▶ DIRECTIONS:
The copy should begin at the line containing "This screenshot has width=485, height=349." and end with the last line below, every line exact and no picture included.

=== Section Start ===

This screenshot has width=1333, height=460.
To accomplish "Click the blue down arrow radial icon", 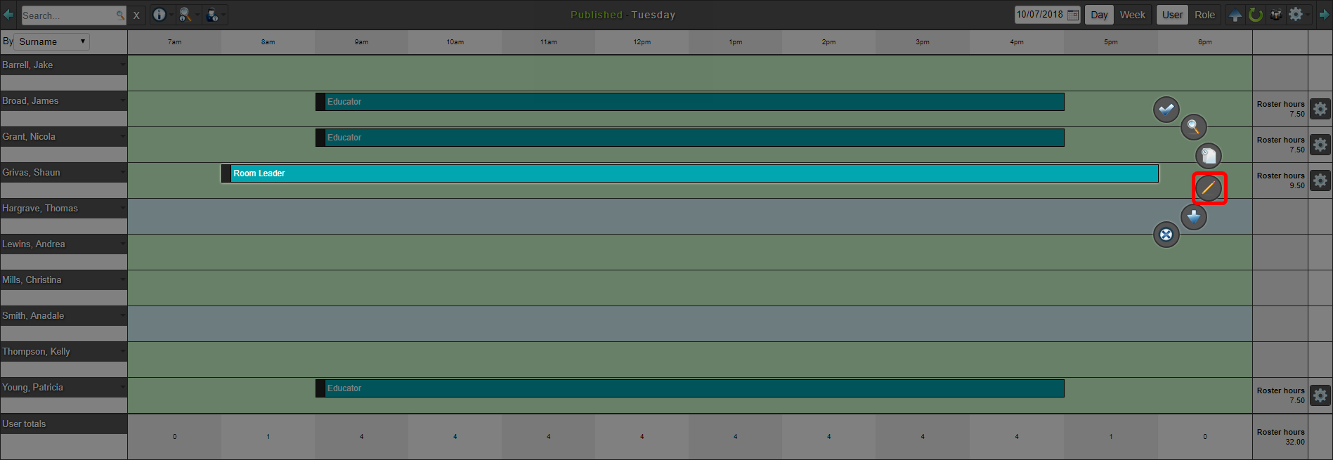I will [1193, 217].
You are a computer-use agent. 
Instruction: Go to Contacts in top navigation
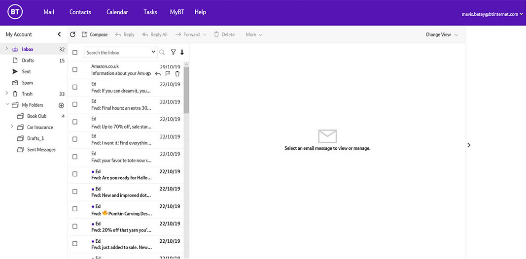point(80,12)
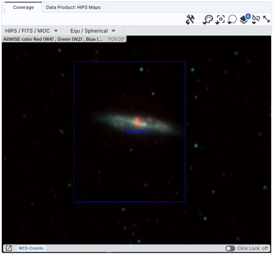Viewport: 273px width, 254px height.
Task: Click the FOV:20' indicator
Action: pyautogui.click(x=116, y=39)
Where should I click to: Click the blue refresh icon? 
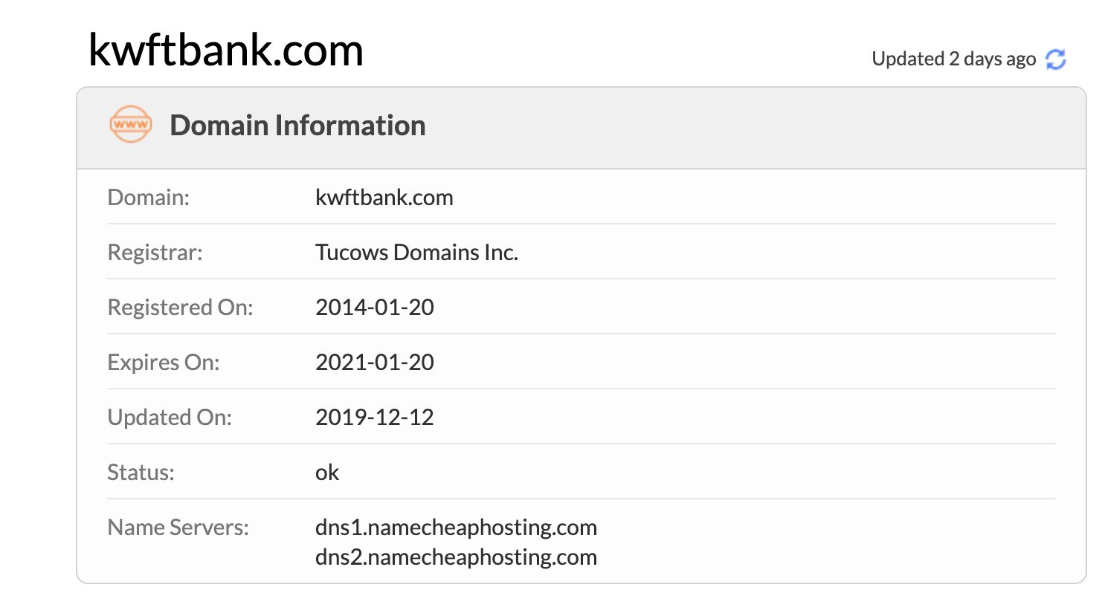tap(1056, 59)
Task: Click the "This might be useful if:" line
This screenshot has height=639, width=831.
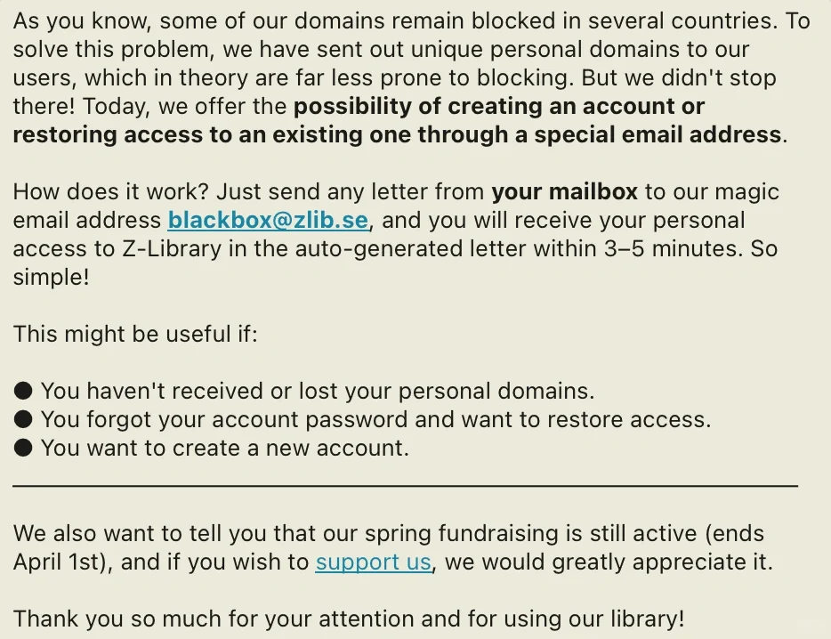Action: point(135,334)
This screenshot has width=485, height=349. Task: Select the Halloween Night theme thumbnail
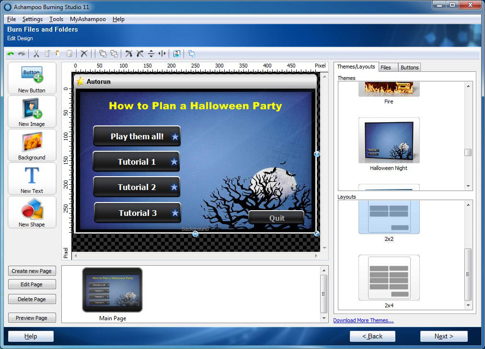point(389,141)
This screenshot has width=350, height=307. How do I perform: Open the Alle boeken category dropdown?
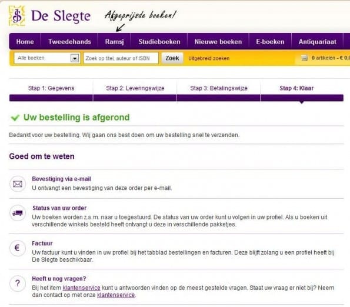[47, 58]
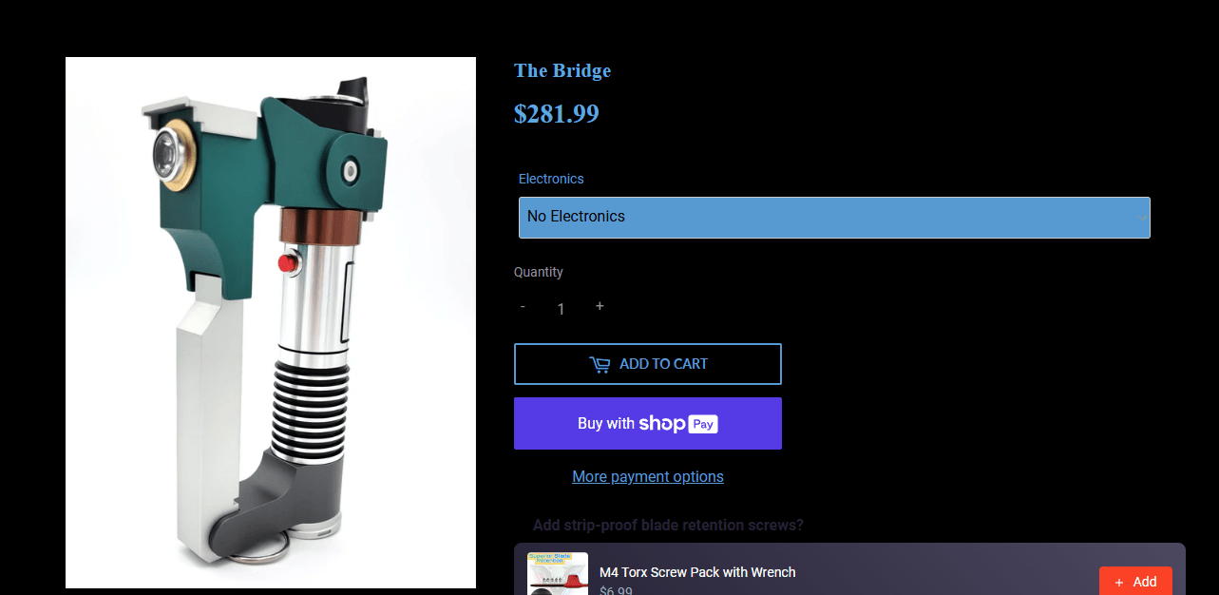Increase quantity with the plus sign
1219x595 pixels.
pyautogui.click(x=600, y=306)
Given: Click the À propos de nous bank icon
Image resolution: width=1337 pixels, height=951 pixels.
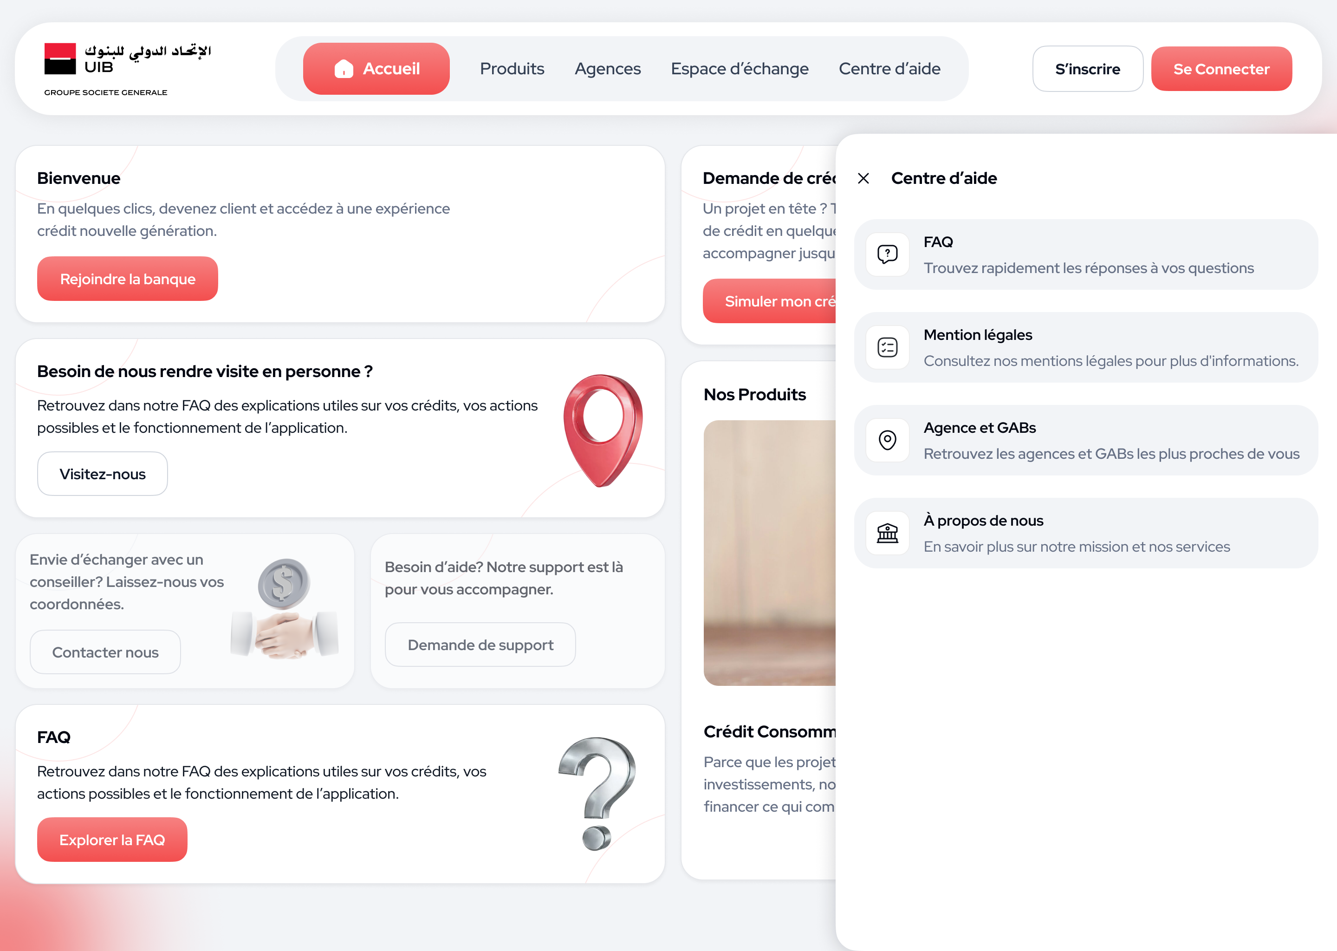Looking at the screenshot, I should (x=887, y=533).
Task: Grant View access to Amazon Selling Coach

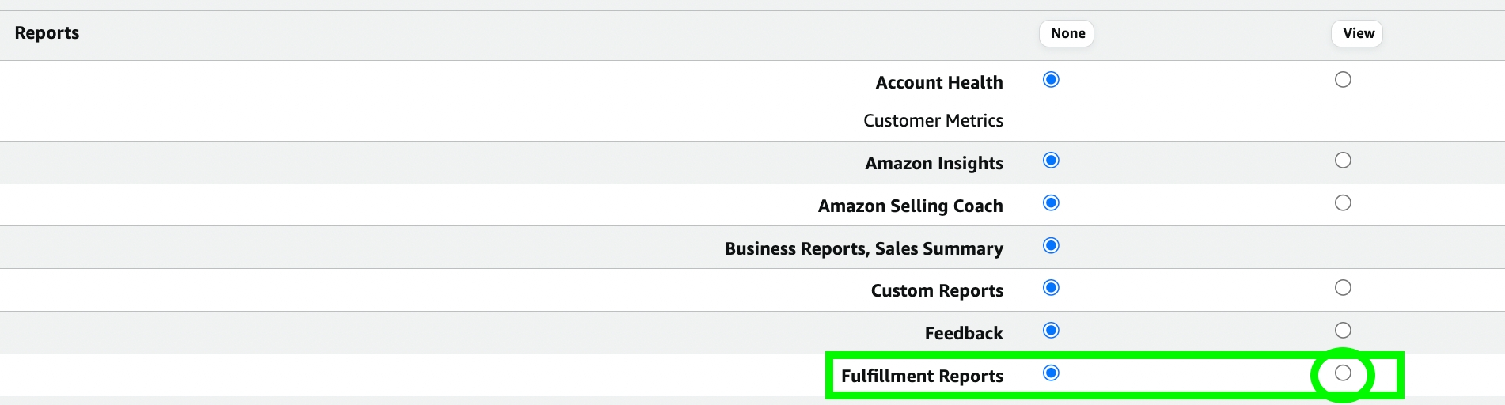Action: (1342, 203)
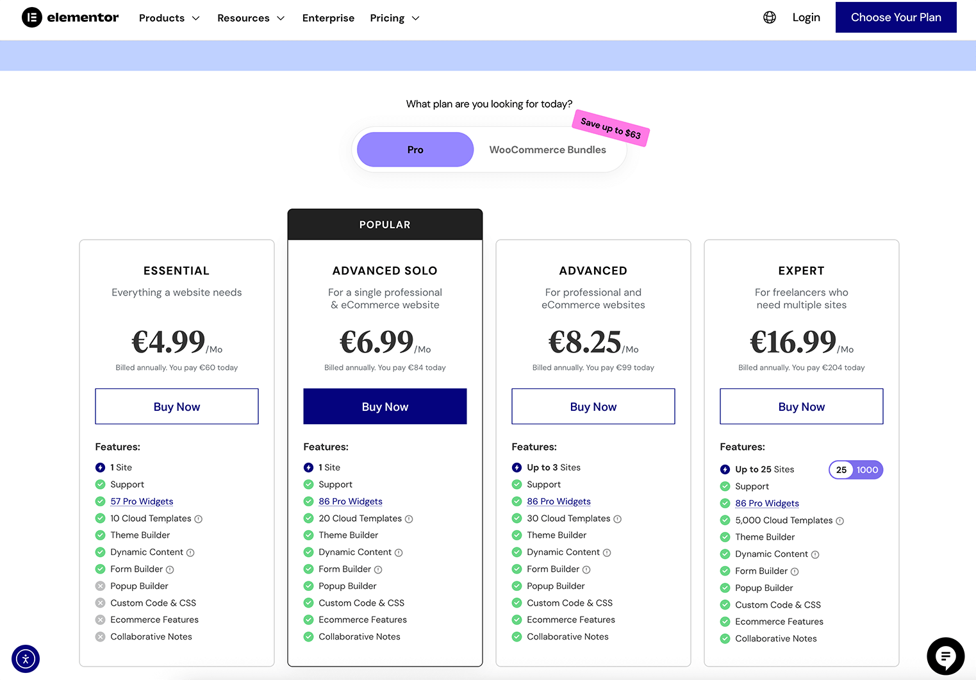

=== Section End ===

▶ SOLUTION BELOW:
This screenshot has width=485, height=349. Task: Select the Halloween Night theme thumbnail
point(389,141)
This screenshot has width=350, height=307. How do I perform: Open the Alle boeken category dropdown?
[47, 58]
Increase quantity with the plus sign
1219x595 pixels.
pyautogui.click(x=600, y=306)
Given: Click the À propos de nous bank icon
Image resolution: width=1337 pixels, height=951 pixels.
Looking at the screenshot, I should (x=887, y=533).
Task: Grant View access to Amazon Selling Coach

Action: (1342, 203)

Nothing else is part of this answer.